The Return of the Apostles
after the apostles go out to do ministry, they now return. The return is inturrupted by life and the needs of people. The "high" of serving is brought low by the needs of humanity. Ultimately they forget the experience and forget the authority of Jesus.
Sharing the Good News As Jesus did…The Returning
Key Elements: v. 30-32; 45, 48b-52
Untimely Ministry
34. It is easy to imagine the groan of despair that must have gone up from the exhausted disciples, when they saw, long before they had reached the other shore, that the inevitable curious crowd had forestalled them. It is probable that this natural weariness accounts for the note of irritation in their question to Jesus in verse 37, as well as their obvious hint in verse 36 that the crowds had had more than enough teaching already. But Jesus, just as weary as the disciples and seeing the same crowds as they, had compassion on them (34).43 Note that he did the preaching to the crowds himself; he did not call upon his disciples to join in the task now.

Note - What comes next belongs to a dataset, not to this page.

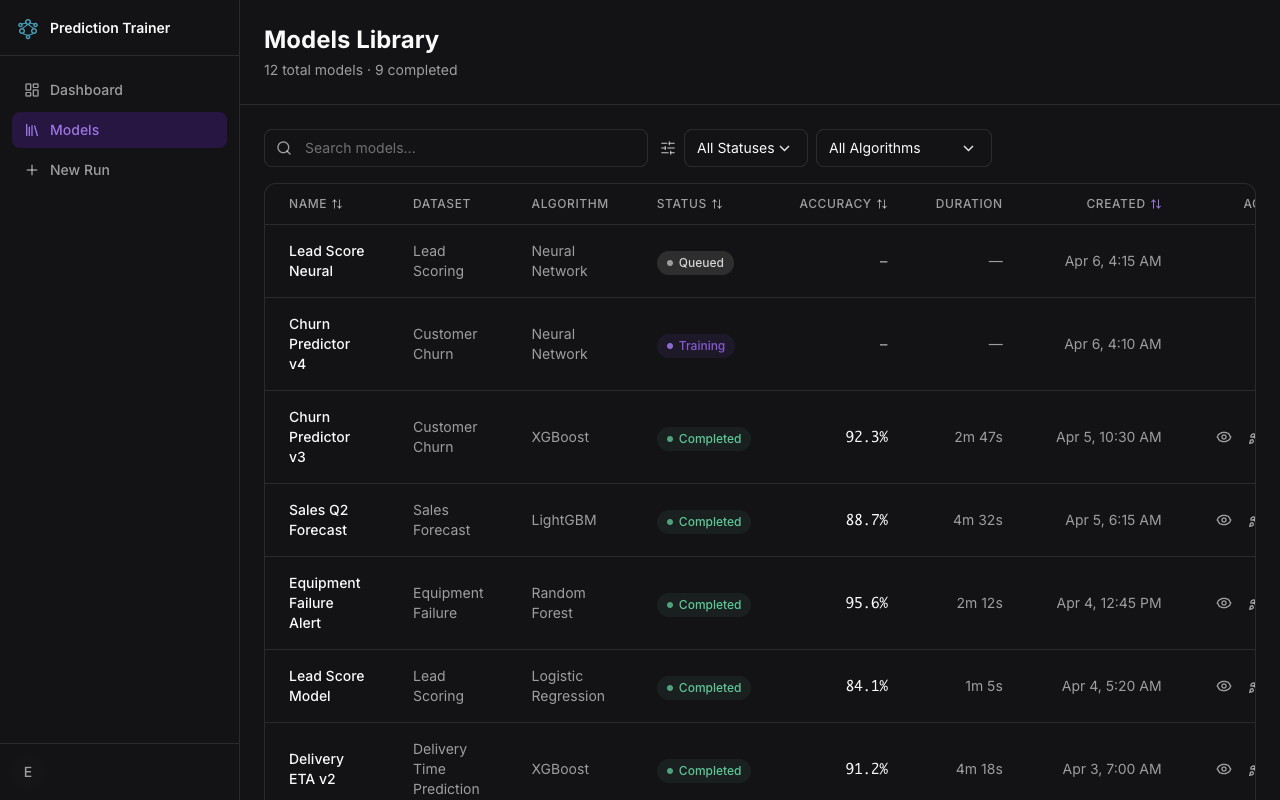Screen dimensions: 1280x800
Task: Click the plus icon next to New Run
Action: tap(31, 170)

Jesus again models… The Work & The Words
The disciples are now functional “apostles,” as Mark calls them in 6:30, and they return to report to Jesus all they have done and taught. The fact that they report what they have “done and taught” indicates their participation in the twofold nature of Jesus’ work-and-words mission, for they have preached, healed, and cast out evil spirits. Theirs is a report of success, not of disappointment. (In Luke’s account of the success of the larger circle of seventy-two [10:17–18], Jesus describes a vision in which he sees “Satan fall like lightning from heaven,” a result of the assault on Satan’s kingdom by Jesus and his disciples.) The healing activity of the disciples is attested by the throngs who are coming and going and do not even give them time to eat. This gives Jesus occasion to withdraw with his disciples to “a solitary place” for rest (6:32), a recapitulation of the exodus and wilderness rest of Moses and Joshua, and the rest anticipated by the prophets (cf. Jer. 31:2). But the crowds get there ahead of them and, like sheep without a shepherd, evoke the compassion of Jesus, who proceeds to teach them and then to feed them.
Refresh the Lesson: what do you have… not the extra. Engage with the people- have them sit.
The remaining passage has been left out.